Earlier this year Vytorin’s effectiveness was called into question, producing a marketing problem for its manufacturer, Merck and Schering-Plough. This time the allegations are more serious. The FDA warned the public about muscle injuries linked to simvastatin, which is used in the controversial cholesterol drug Vytorin, and the heart-rhythm medication amiodarone. The FDA issued a warning to those taking simvastatin to watch out for symptoms of cramps, pain, tenderness, stiffness or spasm in their muscles. Simvastatin is marketed as Zocor and is known as a statin.

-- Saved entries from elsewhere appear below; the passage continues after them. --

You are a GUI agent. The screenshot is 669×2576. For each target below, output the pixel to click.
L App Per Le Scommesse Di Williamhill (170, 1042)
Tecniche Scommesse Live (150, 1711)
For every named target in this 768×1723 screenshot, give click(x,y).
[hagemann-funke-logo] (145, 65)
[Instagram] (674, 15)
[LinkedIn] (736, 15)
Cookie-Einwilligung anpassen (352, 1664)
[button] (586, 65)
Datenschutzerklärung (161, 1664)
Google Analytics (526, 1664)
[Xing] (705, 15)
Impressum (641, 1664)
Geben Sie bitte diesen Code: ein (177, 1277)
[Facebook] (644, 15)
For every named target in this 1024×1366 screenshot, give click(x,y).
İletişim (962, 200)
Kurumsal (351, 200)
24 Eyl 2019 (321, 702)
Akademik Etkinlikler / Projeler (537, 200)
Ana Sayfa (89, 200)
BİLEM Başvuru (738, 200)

In a move to bolster the public’s confidence in the FDA as well as lessen the conflicts between drug and medical device advisory boards and the doctors who serve them, the FDA has placed a $50,000 cap on payments a doctor can receive from a pharmaceutical company and/or a medical device maker and still serve as an expert consultant on the FDA advisory panel. The problem has led to many raised eyebrows and serious questions concerning conflicts of interests when doctors who are at times receiving six figure salaries from these companies also serve on the FDA advisory panels. Their judgment is suspect at best and the public’s confidence in their ability to be impartial is hampered.
The new rules bar the participation of an expert, if that person, their spouse or minor child has conflicting financial interests of more than $50,000. Under the new rules, there generally won’t be waivers for conflicts above $50,000, and waivers for smaller conflicts will be allowed only if the FDA determines “there is an essential need for the adviser’s particular expertise.”